Stored items
- - - - -
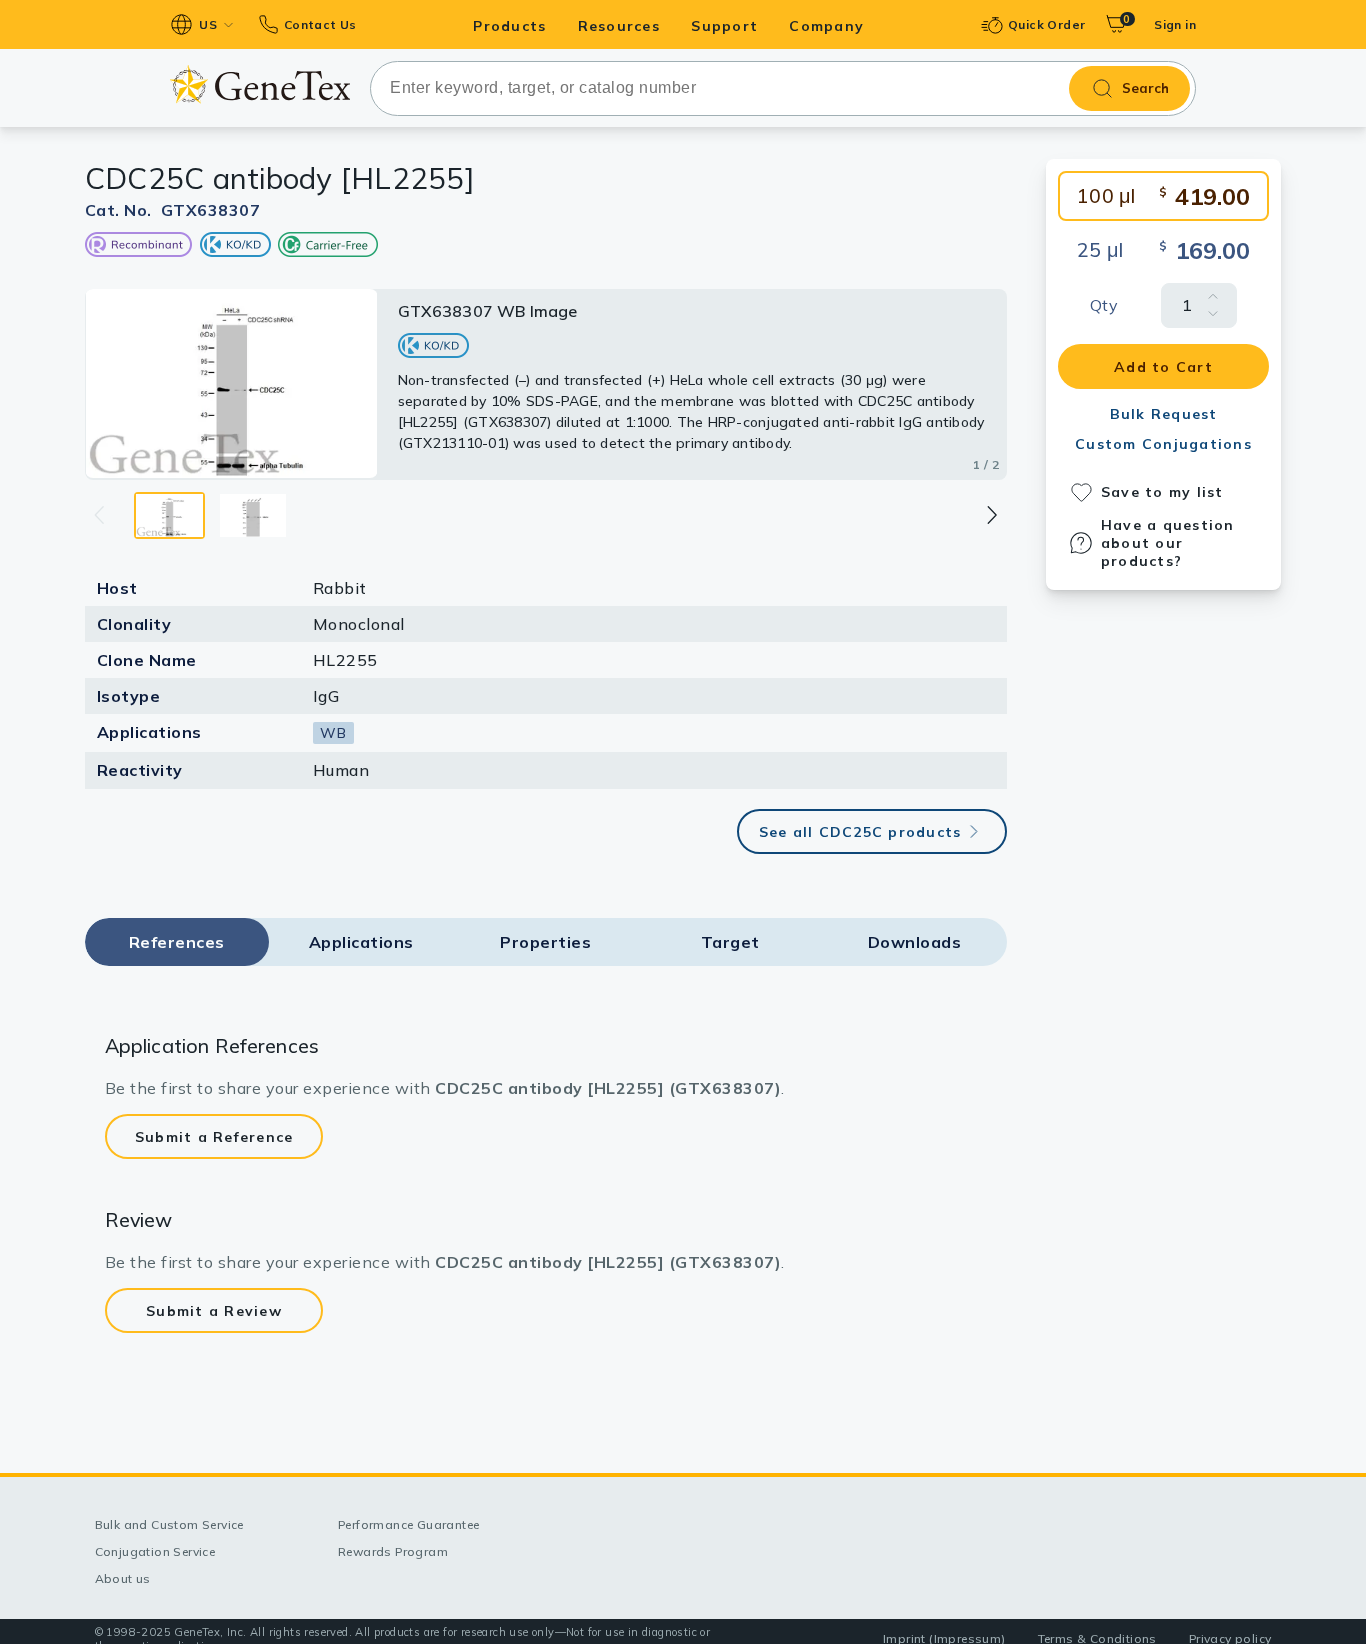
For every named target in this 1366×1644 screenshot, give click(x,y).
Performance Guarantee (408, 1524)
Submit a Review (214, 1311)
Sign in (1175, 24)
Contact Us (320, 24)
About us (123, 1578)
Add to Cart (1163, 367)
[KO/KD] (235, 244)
- - - - -
Before copying the data, remove the pictures. Then repeat the rest exactly.

** Problem solution **
For every named target in this 1366×1644 screenshot, give click(x,y).
Performance Guarantee (408, 1524)
Submit a Review (214, 1311)
Sign in (1175, 24)
Contact Us (320, 24)
About us (123, 1578)
Add to Cart (1163, 367)
[KO/KD] (235, 244)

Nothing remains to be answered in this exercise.